Count the lines in the entries below that contain the string "Select", matching case exactly, and give only that number.

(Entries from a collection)
▬▬▬▬▬▬

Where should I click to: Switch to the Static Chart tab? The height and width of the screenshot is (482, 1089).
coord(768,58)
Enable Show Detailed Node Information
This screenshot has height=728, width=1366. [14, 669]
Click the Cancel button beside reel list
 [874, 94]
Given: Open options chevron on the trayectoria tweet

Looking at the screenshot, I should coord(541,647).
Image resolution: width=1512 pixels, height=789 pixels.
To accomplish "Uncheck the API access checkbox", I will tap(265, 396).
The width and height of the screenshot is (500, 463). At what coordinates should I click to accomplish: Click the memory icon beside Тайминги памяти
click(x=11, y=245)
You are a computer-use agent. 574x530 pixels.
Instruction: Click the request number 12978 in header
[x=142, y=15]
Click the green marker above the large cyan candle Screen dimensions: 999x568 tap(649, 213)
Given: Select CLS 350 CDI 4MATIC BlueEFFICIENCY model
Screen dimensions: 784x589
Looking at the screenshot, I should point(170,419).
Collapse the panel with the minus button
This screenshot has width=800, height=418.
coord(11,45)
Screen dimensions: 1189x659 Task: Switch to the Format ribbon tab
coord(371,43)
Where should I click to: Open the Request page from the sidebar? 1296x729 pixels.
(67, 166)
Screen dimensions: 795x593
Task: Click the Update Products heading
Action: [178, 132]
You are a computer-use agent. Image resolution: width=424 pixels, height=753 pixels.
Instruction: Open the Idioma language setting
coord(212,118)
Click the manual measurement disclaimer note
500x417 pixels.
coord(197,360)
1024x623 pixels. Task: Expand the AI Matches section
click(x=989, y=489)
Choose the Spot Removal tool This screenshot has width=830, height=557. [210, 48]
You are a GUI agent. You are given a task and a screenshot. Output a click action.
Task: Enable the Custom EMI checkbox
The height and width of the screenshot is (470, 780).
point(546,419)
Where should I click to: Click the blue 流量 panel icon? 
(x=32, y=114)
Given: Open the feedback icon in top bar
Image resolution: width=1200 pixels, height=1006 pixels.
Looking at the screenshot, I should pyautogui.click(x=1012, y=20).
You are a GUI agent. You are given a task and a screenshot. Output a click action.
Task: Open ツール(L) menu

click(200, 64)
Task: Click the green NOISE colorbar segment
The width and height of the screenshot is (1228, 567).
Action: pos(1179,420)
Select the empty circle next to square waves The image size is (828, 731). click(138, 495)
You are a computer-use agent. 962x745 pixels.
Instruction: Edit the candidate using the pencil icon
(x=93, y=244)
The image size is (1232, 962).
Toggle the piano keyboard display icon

▬▬▬▬▬▬

• Task result: 2